═══ Records for this exercise

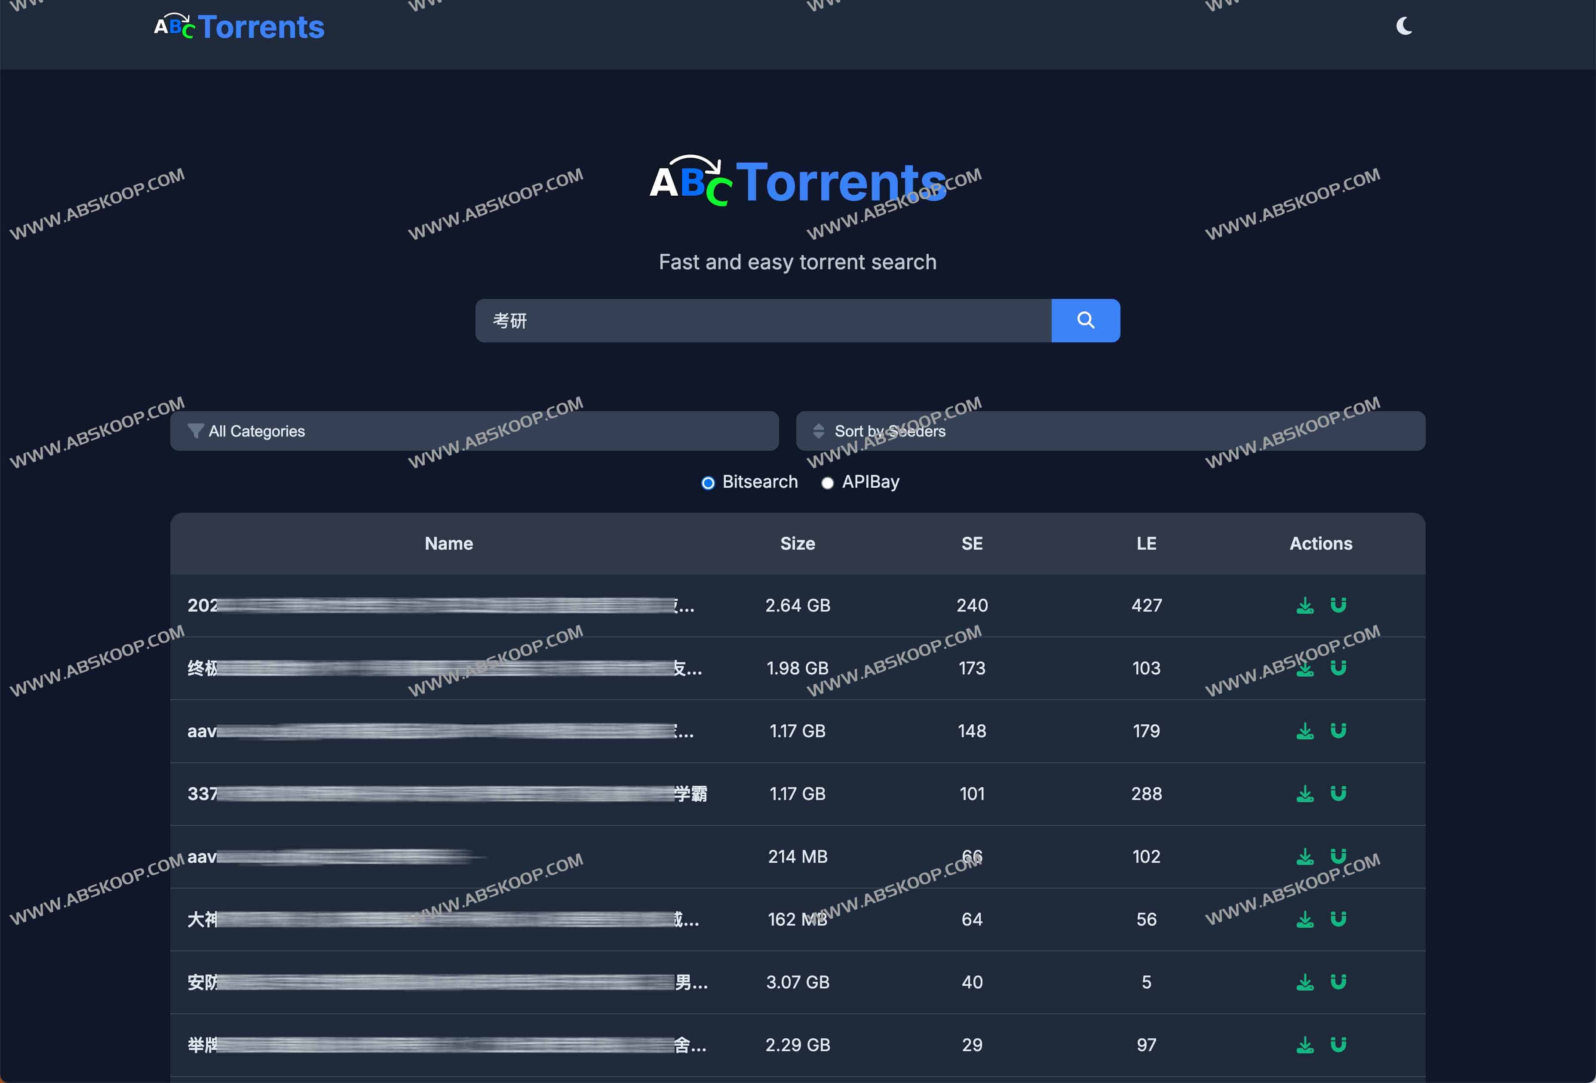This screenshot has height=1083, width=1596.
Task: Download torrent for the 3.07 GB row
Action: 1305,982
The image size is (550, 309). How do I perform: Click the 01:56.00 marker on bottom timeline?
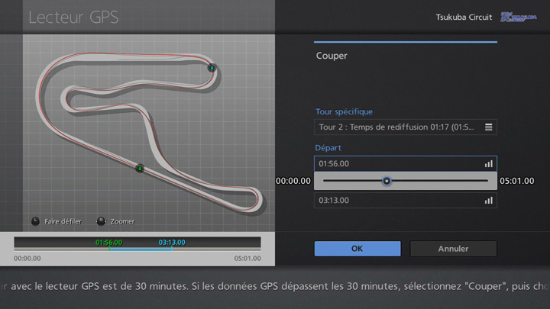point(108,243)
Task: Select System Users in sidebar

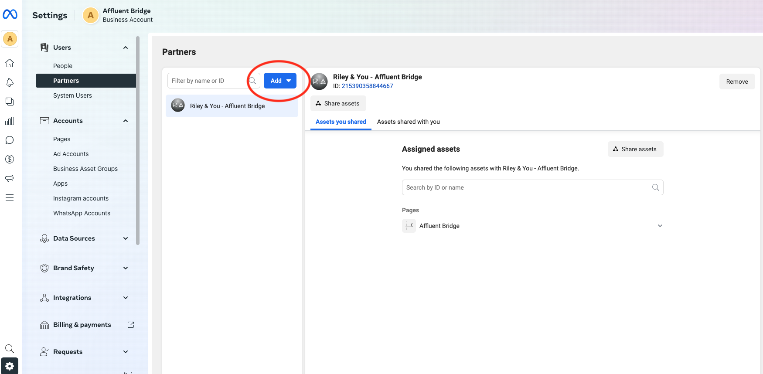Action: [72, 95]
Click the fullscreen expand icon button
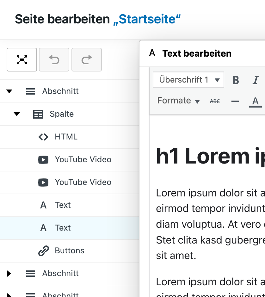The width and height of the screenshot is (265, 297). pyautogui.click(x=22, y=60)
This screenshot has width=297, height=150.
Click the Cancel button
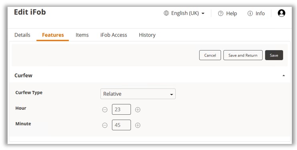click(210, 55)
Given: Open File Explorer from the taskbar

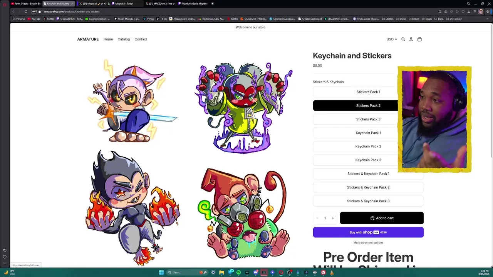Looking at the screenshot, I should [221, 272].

══════

## What to do
Reproduce every one of the lines above word for word, leaving out the pictures.

## Result below
This screenshot has height=1083, width=1596.
Task: Download torrent for the 3.07 GB row
Action: 1305,982
The image size is (550, 309). How do I perform: Click the 01:56.00 marker on bottom timeline?
point(108,243)
Task: Select System Users in sidebar

Action: [72, 95]
Click the fullscreen expand icon button
The width and height of the screenshot is (265, 297). pyautogui.click(x=22, y=60)
This screenshot has width=297, height=150.
Click the Cancel button
click(210, 55)
Given: Open File Explorer from the taskbar

Looking at the screenshot, I should [221, 272].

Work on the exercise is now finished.